Diamonds may be a key to revolutionizing the field of communications, according to researchers at the California NanoSystems Institute (CNSI) at UCSB, who just won a $6.1 million government grant to pursue diamond-based quantum information processing.
The researchers believe the grant will allow them to develop ultra-secure communications and further speed computation and database searches. Among other things, the researchers hope to develop the capacity to instantly destroy a signal if anyone tries to tamper with it, a technology that would be useful for banks and other institutions.
Professor David Awschalom, the principle investigator on the projects, said the use of diamonds in information technology is pioneering on more than one level. “Because diamonds are made of carbon, they are a relatively clean materials resource,” said Awschalom, a professor of physics, and electrical and computer engineering at UCSB. “In addition, it is the best thermo-conductor on the planet,” Awschalom said, “so it is very good at carrying heat away from electronics.”
Traditional quantum experiments are conducted under conditions of extremely low temperature and high pressure, but diamonds bring it all back to room temperature.
The cost of diamonds has limited the technology, but CNSI plans to build “a world-class research facility for the creation of synthetic diamonds” and diamond materials, according to the April 15 press release about the grant. “Now that we can grow them synthetically in the lab, it becomes much more affordable,” Awschalom said.
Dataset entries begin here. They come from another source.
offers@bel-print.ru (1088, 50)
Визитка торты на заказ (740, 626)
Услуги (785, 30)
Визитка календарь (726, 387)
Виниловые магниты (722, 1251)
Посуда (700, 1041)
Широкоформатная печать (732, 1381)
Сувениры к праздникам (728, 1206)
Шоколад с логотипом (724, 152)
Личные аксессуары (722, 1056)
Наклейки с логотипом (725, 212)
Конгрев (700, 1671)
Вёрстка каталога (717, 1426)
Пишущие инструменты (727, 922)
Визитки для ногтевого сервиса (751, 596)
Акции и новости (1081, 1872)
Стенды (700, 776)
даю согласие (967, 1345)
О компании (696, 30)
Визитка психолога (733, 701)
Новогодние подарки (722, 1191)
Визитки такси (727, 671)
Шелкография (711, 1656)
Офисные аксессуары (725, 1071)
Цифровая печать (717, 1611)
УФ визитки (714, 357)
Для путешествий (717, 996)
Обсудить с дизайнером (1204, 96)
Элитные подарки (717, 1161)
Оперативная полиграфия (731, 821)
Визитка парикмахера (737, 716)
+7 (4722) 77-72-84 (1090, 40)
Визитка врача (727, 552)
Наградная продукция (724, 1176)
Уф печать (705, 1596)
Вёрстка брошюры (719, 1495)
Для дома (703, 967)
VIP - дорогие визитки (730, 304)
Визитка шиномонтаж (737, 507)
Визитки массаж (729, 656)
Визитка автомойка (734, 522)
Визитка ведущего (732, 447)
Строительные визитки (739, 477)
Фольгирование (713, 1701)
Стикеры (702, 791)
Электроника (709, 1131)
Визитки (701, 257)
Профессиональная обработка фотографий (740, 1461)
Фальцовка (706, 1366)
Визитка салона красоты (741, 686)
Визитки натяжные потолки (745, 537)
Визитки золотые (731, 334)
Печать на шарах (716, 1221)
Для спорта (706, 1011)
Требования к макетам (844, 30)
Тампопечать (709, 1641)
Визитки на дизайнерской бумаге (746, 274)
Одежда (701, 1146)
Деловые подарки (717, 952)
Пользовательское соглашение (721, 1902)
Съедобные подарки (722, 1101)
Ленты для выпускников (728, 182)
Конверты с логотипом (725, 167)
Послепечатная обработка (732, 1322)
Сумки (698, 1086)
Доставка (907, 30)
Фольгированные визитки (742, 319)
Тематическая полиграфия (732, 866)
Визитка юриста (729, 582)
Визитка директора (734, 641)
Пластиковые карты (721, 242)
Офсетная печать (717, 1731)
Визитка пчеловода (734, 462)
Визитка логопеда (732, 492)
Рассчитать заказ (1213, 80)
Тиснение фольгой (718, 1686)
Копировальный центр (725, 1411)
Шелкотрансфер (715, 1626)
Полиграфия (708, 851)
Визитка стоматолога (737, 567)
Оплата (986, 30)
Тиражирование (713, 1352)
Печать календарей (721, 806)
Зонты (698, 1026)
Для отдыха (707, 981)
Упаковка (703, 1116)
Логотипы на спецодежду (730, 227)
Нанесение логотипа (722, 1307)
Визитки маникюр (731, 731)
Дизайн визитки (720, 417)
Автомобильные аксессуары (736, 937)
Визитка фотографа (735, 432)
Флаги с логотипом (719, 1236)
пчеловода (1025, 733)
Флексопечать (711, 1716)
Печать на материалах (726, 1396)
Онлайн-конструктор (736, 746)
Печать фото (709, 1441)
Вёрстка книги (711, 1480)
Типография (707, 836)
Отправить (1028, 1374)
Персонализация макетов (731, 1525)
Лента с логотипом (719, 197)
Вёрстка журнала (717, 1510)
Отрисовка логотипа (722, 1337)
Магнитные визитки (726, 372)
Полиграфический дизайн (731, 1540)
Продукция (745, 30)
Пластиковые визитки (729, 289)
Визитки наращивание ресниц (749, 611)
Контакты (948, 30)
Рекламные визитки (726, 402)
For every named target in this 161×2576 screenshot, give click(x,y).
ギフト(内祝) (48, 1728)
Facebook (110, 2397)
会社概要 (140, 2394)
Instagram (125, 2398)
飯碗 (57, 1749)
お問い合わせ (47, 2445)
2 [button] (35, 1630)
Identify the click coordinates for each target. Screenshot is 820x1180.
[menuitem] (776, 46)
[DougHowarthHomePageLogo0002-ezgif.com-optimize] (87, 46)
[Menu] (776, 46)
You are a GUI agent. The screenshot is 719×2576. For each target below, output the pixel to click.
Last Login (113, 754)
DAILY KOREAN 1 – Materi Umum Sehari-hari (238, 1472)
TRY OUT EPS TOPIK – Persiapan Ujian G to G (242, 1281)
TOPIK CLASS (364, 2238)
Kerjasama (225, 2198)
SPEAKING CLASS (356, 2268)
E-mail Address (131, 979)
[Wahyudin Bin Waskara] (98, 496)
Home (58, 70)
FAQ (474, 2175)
By analyzing the odd way particles behave at the quantum scale - such as the phenomenon of an electron spinning in different directions at the same time, and in the same space, known as superposition of states - the projects will focus on developing new quantum measurement techniques. The UCSB-led team plans to manipulate the spin of a single electron inside a diamond.
The Defense Advanced Research Projects Agency (DARPA) and the Air Force Office of Scientific Research (AFOSR) are funding the projects. Eight UCSB professors are on the research team, which also includes scientists from Hewlett-Packard Research Labs, the Lawrence Berkeley National Laboratory, Harvard University, MIT, the University of Iowa, and the Delft University of Technology.
Benjamin Gottlieb is an Independent intern.